Public Member Functions
virtual	~Runner ()=default
	Destroys the Runner object. More...

virtual const std::vector< NpuTensorInfo > &	get_tensors_info (TensorDirection direction, TensorType type) const =0
	Unified API to retrieve tensor information based on direction and tensor type (CPU/HW). More...

virtual const NpuTensorInfo &	get_tensor_info_by_name (const std::string &tensor_name, TensorType type) const =0
	Unified API to retrieve tensor information by name and tensor type (CPU/HW). More...

virtual const QuantParameters &	get_quant_parameters (const std::string &tensor_name) const =0
	Retrieves the quantization parameters for a specific tensor. More...

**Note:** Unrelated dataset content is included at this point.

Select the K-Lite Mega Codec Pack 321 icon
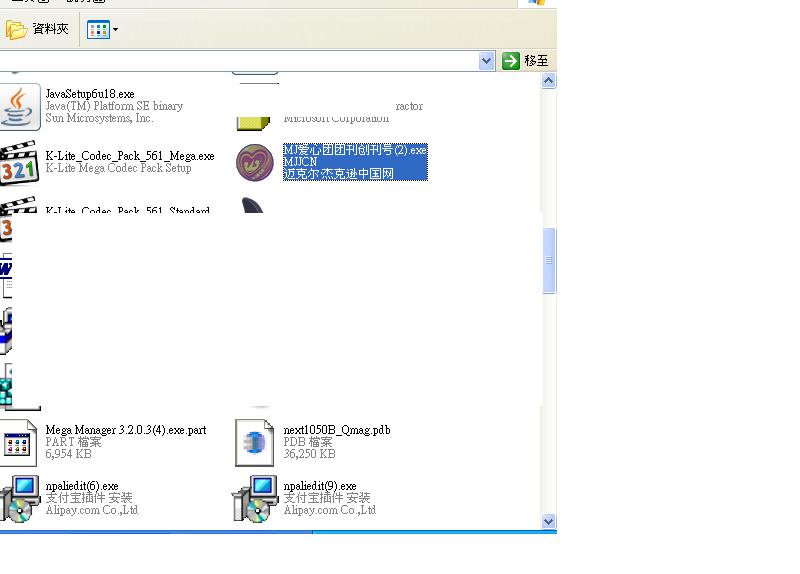This screenshot has height=574, width=800. point(18,165)
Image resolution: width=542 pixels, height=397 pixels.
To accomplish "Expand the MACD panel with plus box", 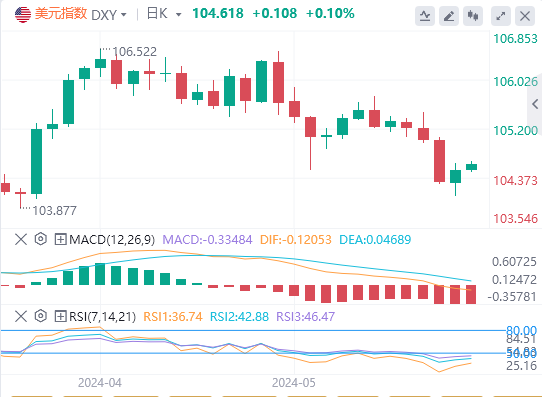I will tap(60, 239).
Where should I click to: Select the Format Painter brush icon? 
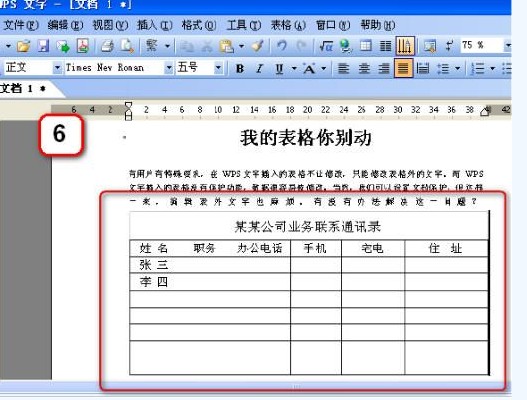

virtual size_t	get_num_input_tensors () const =0
	Returns the number of input tensors. More...

virtual size_t	get_num_output_tensors () const =0
	Returns the number of output tensors. More...

virtual size_t	get_batch_size () const =0
	Returns the device batch size. More...

virtual StatusCode	execute (const std::vector< std::vector< NpuTensor >> &inputs, std::vector< std::vector< NpuTensor >> &outputs) noexcept=0
	Executes the main computation using the provided input tensors and produces output tensors. More...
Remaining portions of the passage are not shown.